Recordando a História de Luta
No dia 7 de setembro de 2010, cerca de 300 famílias se organizaram e ocuparam um latifúndio improdutivo e com várias denúncias de desmatamento. A Fazenda Bom Jardim na época era de propriedade da Rádio Difusora, pertencente de Barbosa Lemos, ex-deputado estadual e ex-prefeito de São Francisco de Itabapoana-RJ.
Neste dia, 7 de setembro. Todos vão para as ruas uns comemorar a tal da “Independência”, outros, como nós, tomamos as ruas para reivindicar nossos direitos, essa tal “Independência” que tanto nos é negada, no Grito dos Excluídos.
Até a conquista da terra, foram anos marcados por muitas lutas, sofrimento e resistências das famílias do MST, e a luta e o sofrimento não tardaram a chegar. O despejo do Acampamento Osvaldo de Oliveira se realizou no dia 17 de novembro de 2010, e as famílias passaram por um dia tenso e de desrespeito aos direitos humanos por parte do poder público. Eram mais de 250 agentes da PF e da PM: “Era mais polícia do que gente, companheiro!”, é uma fala corriqueira que se costuma ouvir das famílias que estavam naquele fatídico dia. O despejo passou, mas a luta continuou.
As famílias começaram então uma peregrinação para encontrar um pouso para poder descansar e se organizar para os próximos passos da luta. De baixo de chuva foram jogados de um lado para o outro pelo poder público e seus agentes repressores, até que conseguiram com a Igreja um lugar para descansar e se reorganizar para os embates que viriam. Com a ajuda do Padre Mauro, conseguiram ficar em Virgem Santa, área da Igreja ainda em Macaé.
A luta não acabou e corajosos como somos, trabalhadores e trabalhadoras Sem Terra, fomos para uma área pública à beira da linha férrea, no bairro de Califórnia em Rio das Ostras. Área fica no limite com o município de Macaé. As famílias começaram a se preparar para voltar a ocupar a fazenda. Foram muitas lutas no INCRA, no Fórum e mais onde fosse necessário estar.
Nessa época começaram a discutir uma ocupação diferenciada da área, já que tinha inúmeras denúncias de desmatamento na fazenda e desrespeito ao meio ambiente. Com trabalho intenso de formação avançamos na proposta do PDS (Projeto de Desenvolvimento Sustentável).

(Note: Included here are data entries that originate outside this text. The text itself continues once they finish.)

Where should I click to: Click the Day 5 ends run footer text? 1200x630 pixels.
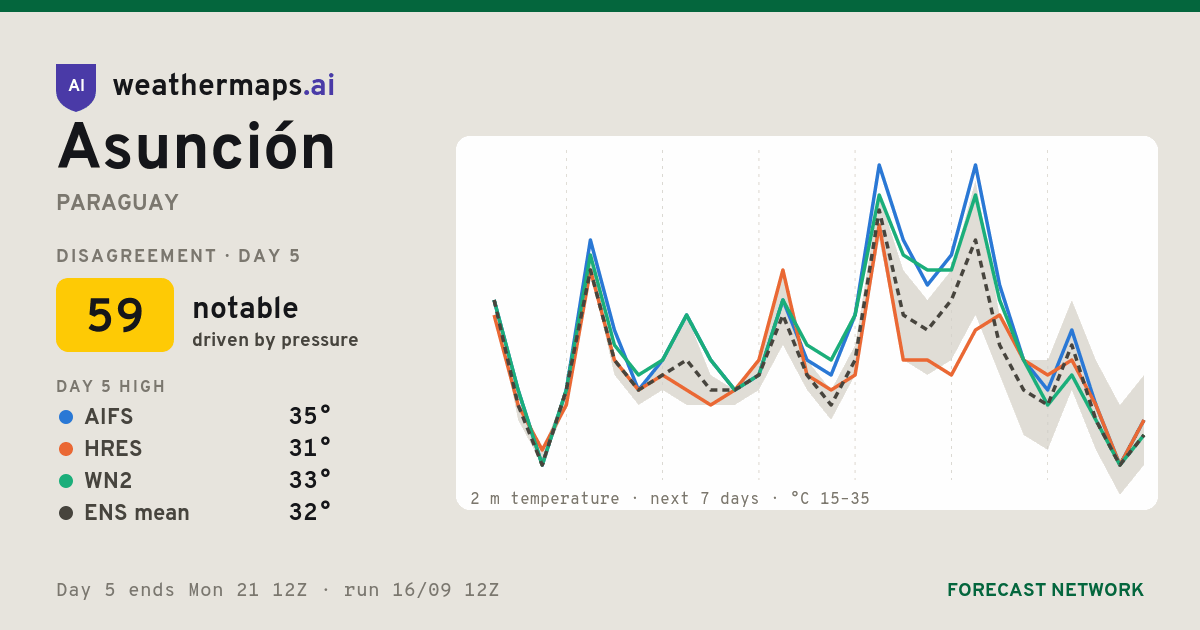(278, 590)
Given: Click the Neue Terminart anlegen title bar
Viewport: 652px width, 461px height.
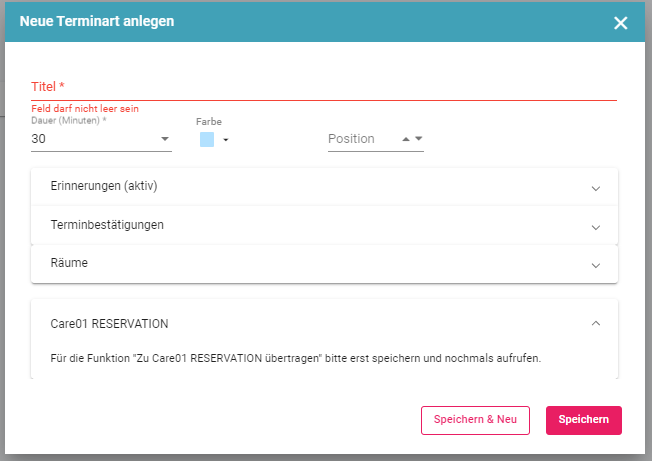Looking at the screenshot, I should click(300, 22).
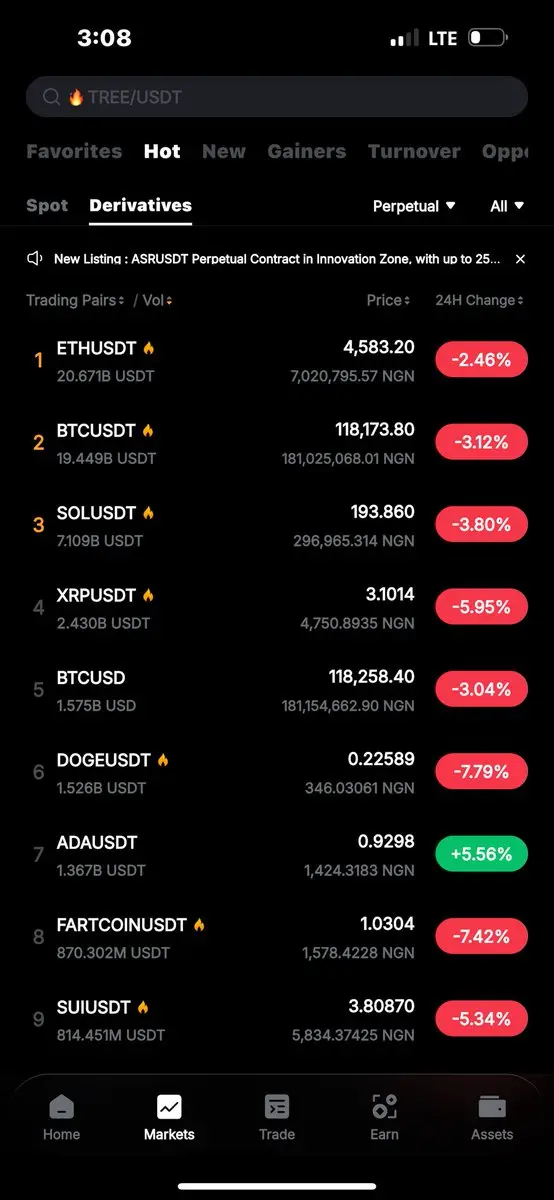Open the Earn icon in bottom navigation
The height and width of the screenshot is (1200, 554).
click(x=384, y=1107)
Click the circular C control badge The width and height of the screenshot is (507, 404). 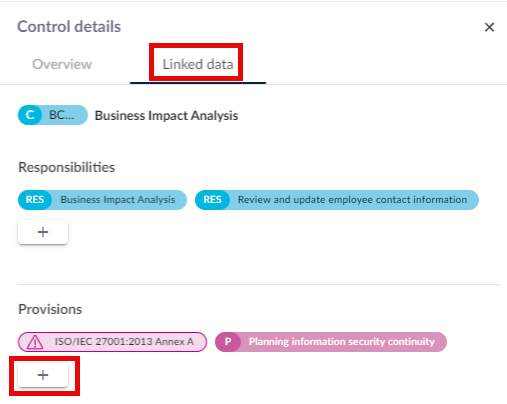30,115
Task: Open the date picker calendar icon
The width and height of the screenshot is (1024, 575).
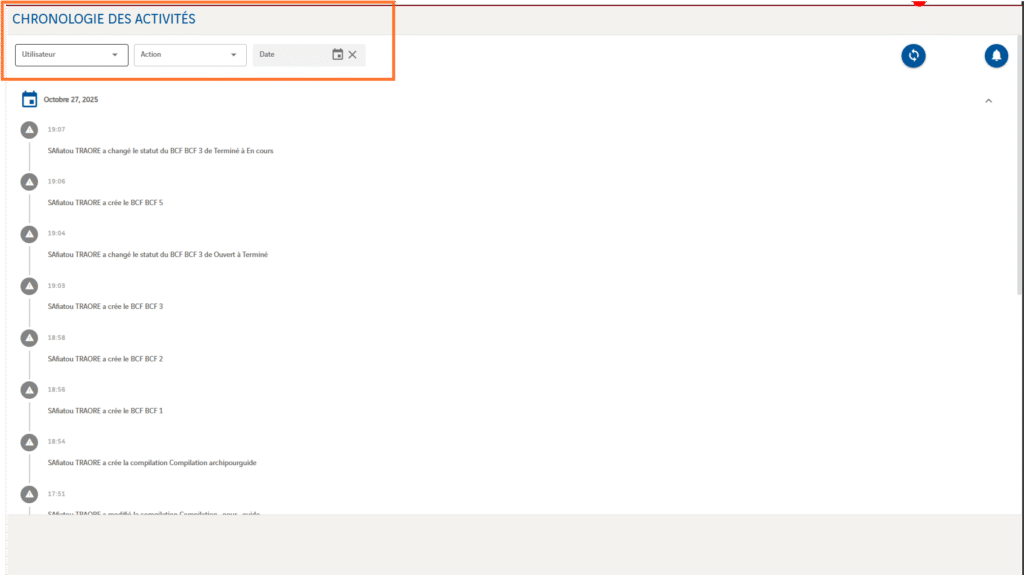Action: point(338,55)
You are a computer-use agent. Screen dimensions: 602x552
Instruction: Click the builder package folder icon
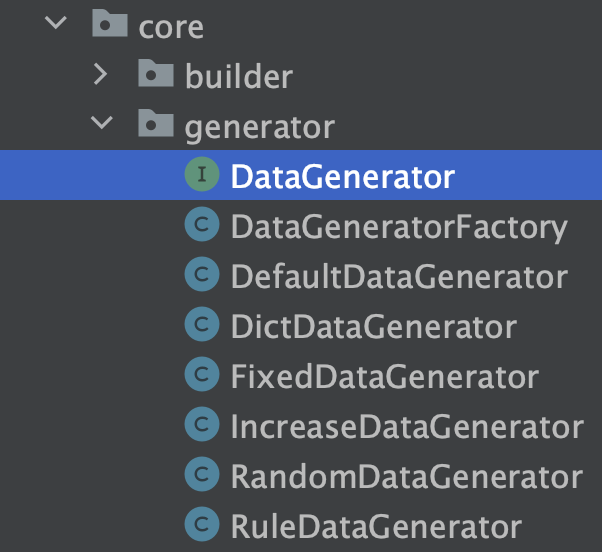click(155, 75)
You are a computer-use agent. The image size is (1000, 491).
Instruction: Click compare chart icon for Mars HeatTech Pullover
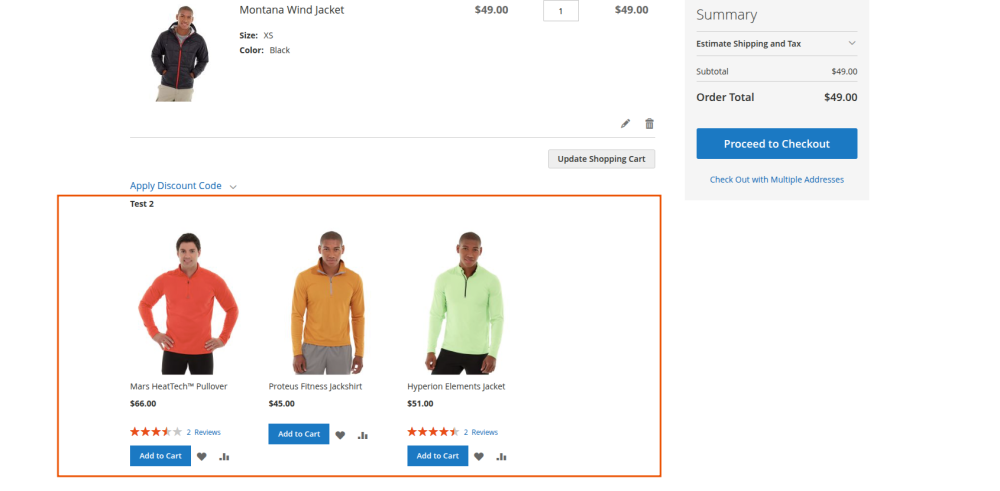tap(224, 457)
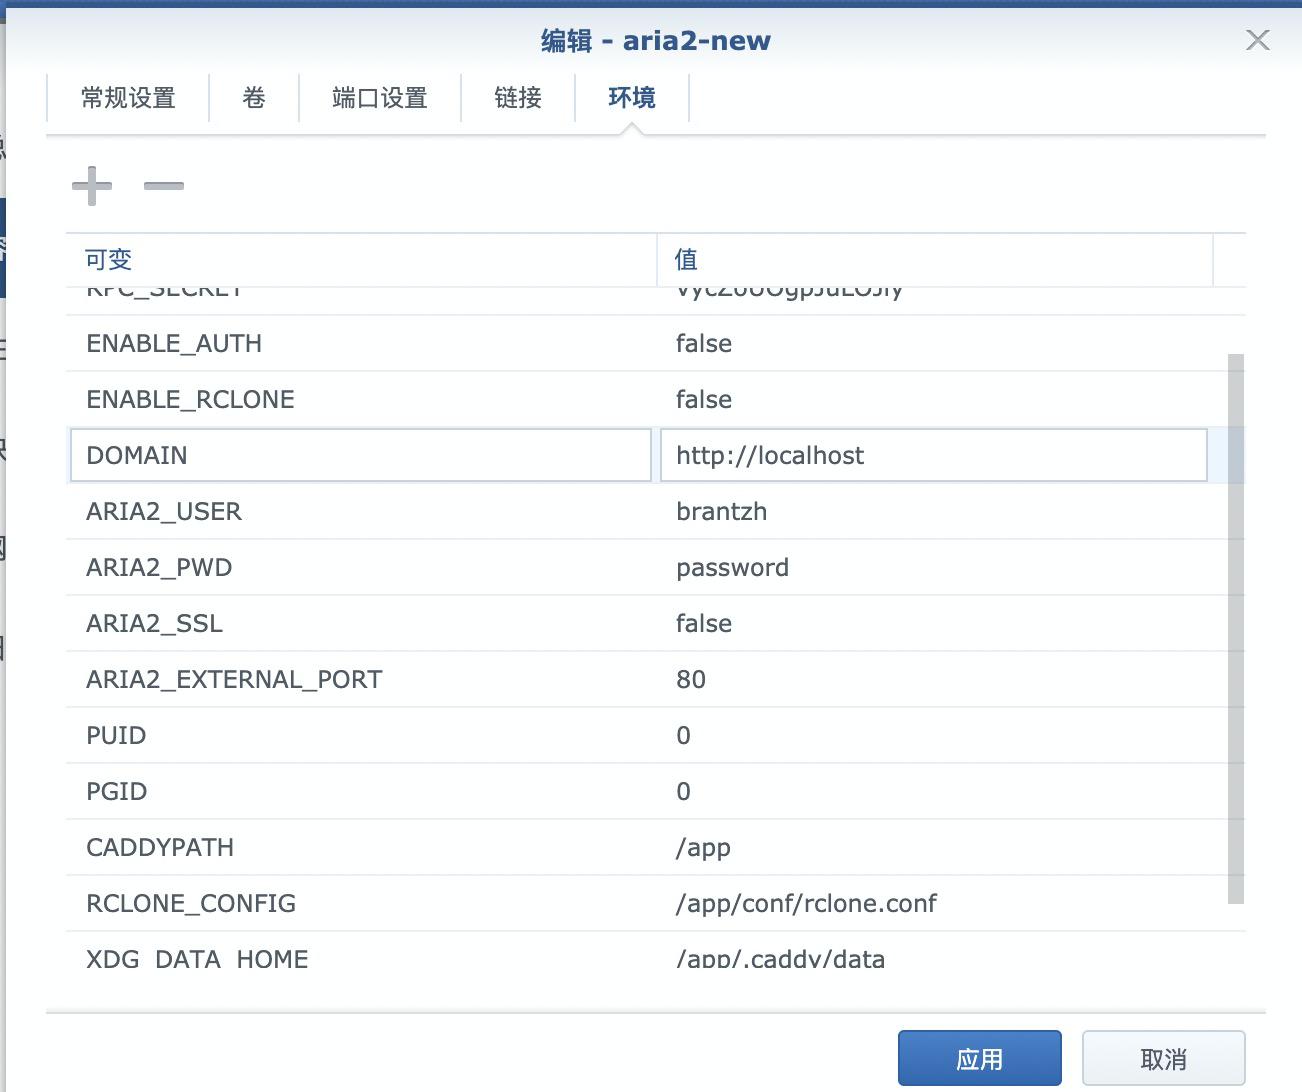Close the edit dialog with the X

[x=1257, y=40]
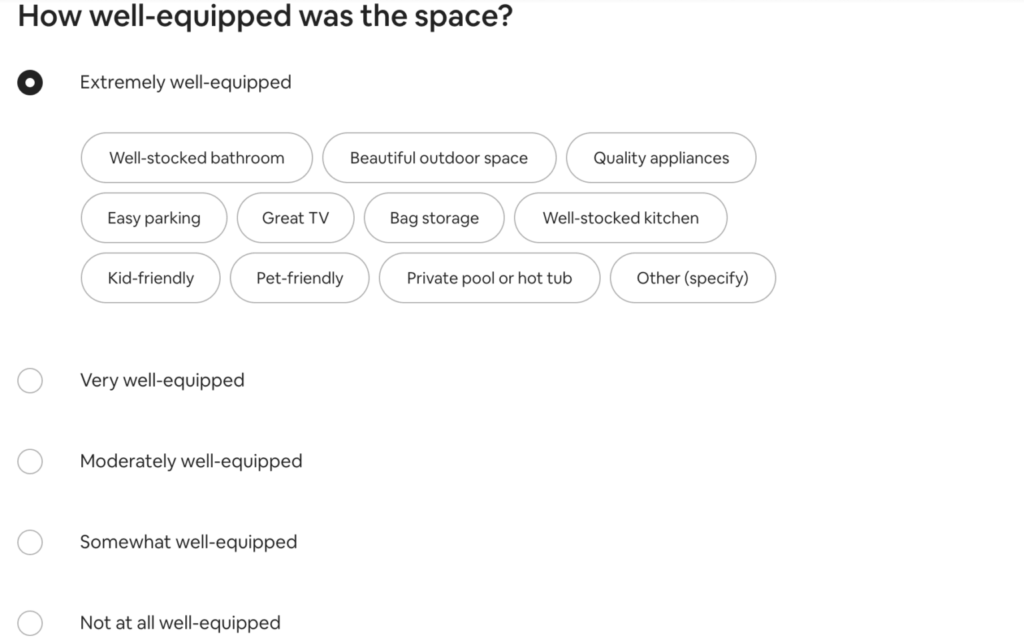Click the selected Extremely well-equipped radio
The height and width of the screenshot is (640, 1024).
(30, 83)
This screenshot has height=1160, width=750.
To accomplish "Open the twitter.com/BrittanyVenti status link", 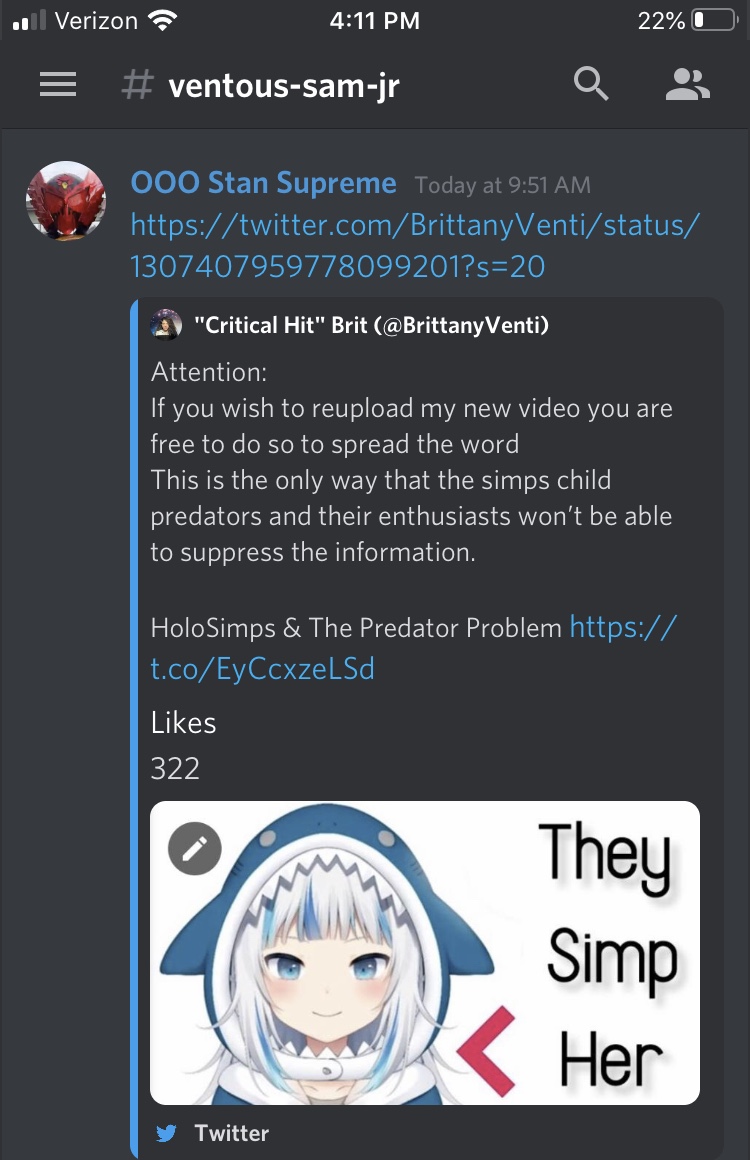I will tap(414, 246).
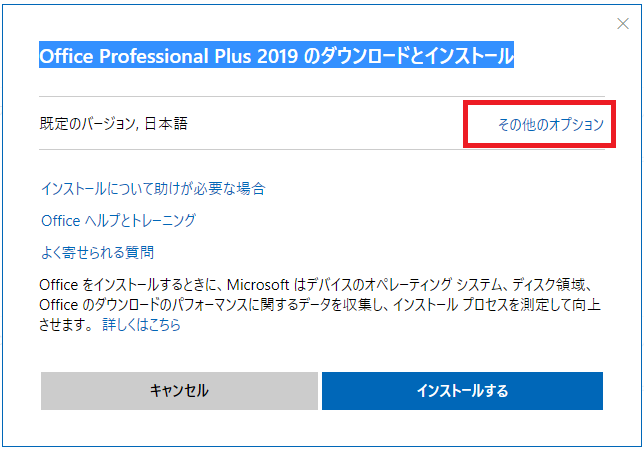Open インストールについて助けが必要な場合 help link
This screenshot has width=644, height=449.
pyautogui.click(x=152, y=188)
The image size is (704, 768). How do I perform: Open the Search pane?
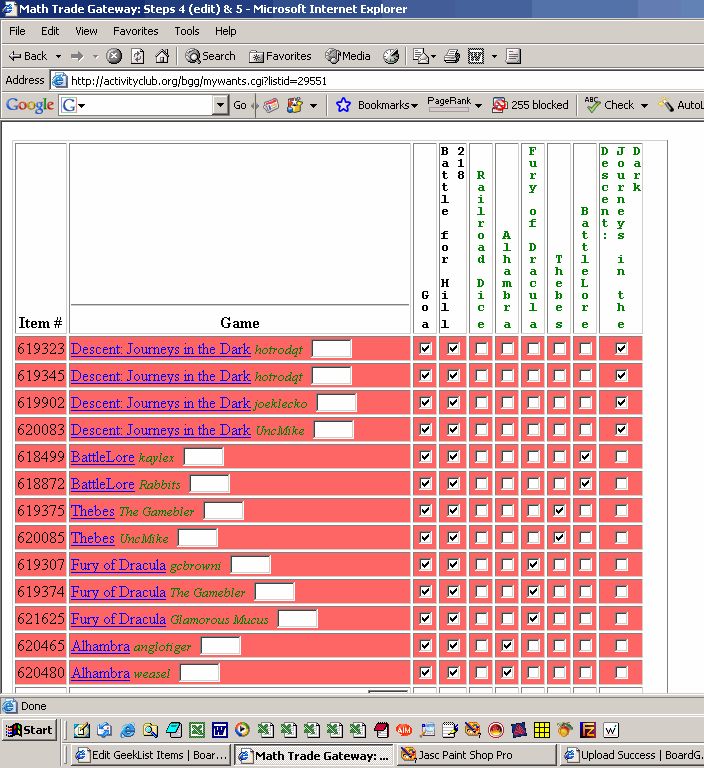[211, 56]
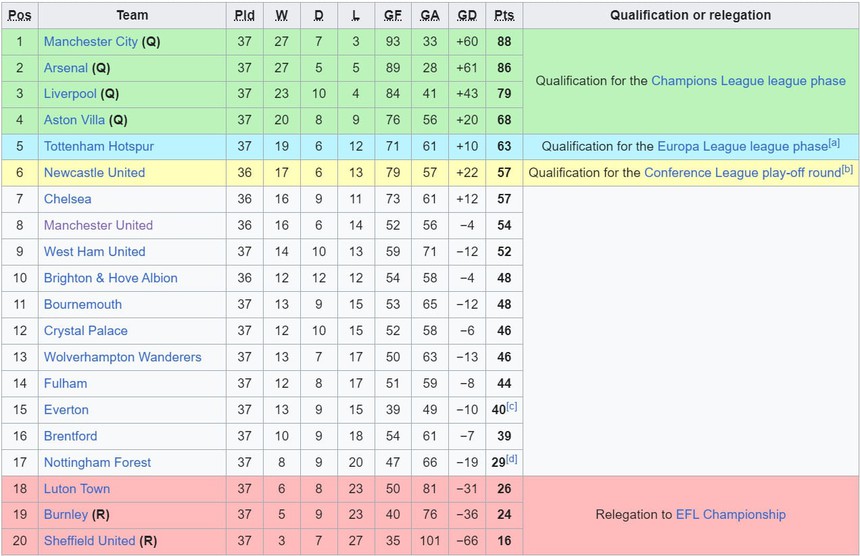The width and height of the screenshot is (860, 556).
Task: Select the Newcastle United link
Action: (94, 172)
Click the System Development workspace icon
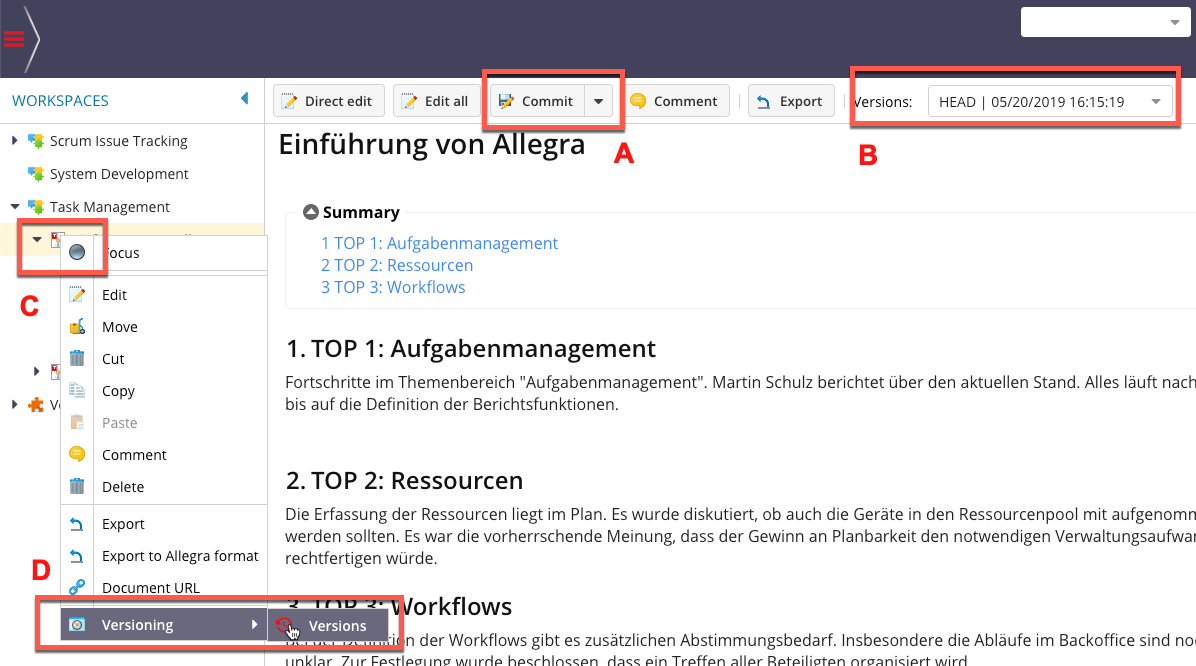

O PDS é uma modalidade de assentamento em alternativa ao modelo convencional, com uma proposta diferenciada de matriz de produção, agroecológica, e ocupação em harmonia com o meio ambiente, apropriação coletiva da terra e proteção da mata.
Com a ação em conjunto da UFF – Rio das Ostras, parceira do MST e do Osvaldo de Oliveira desde sua ocupação, e dos Setores de Formação e Produção, as famílias começaram um importante processo de formação em agroecologia e organização coletiva.
Nessa relação firmamos parcerias concretas e solidárias com os companheiros da UFF Campus Rio das Ostras, do SindiPetro-NF, Marcel, Danilo, Pe. Mauro, André… Tantos em tanta caminhada, por que sozinhos sabemos que não damos conta.
Mas toda luta gerou frutos, e depois de tanta, dor, sofrimento e resistência veio a tão sonhada conquista. Todos foram protagonistas dessa história. Todos mesmo. Cada qual com sua contribuição em algum momento, ou em alguns. E quão bonito ficaram todos juntos, se enxergando. Mas nessa história tem um simbologia importante, o Osvaldo que virou o nome do assentamento.
Osvaldo foi um grande lutador, desses que não desistem fácil de uma boa briga. Sempre ao lado do povo. Tinha um lado bem definido. Ocupava terra, fazia atos, se mobilizava. Ocupou os espaços do sindicato rural e de lá continuou tendo um lado. E esse lado sempre era o lado do povo. Um companheiro assim a gente costuma não deixar morrer, não damos descanso. A luta não para.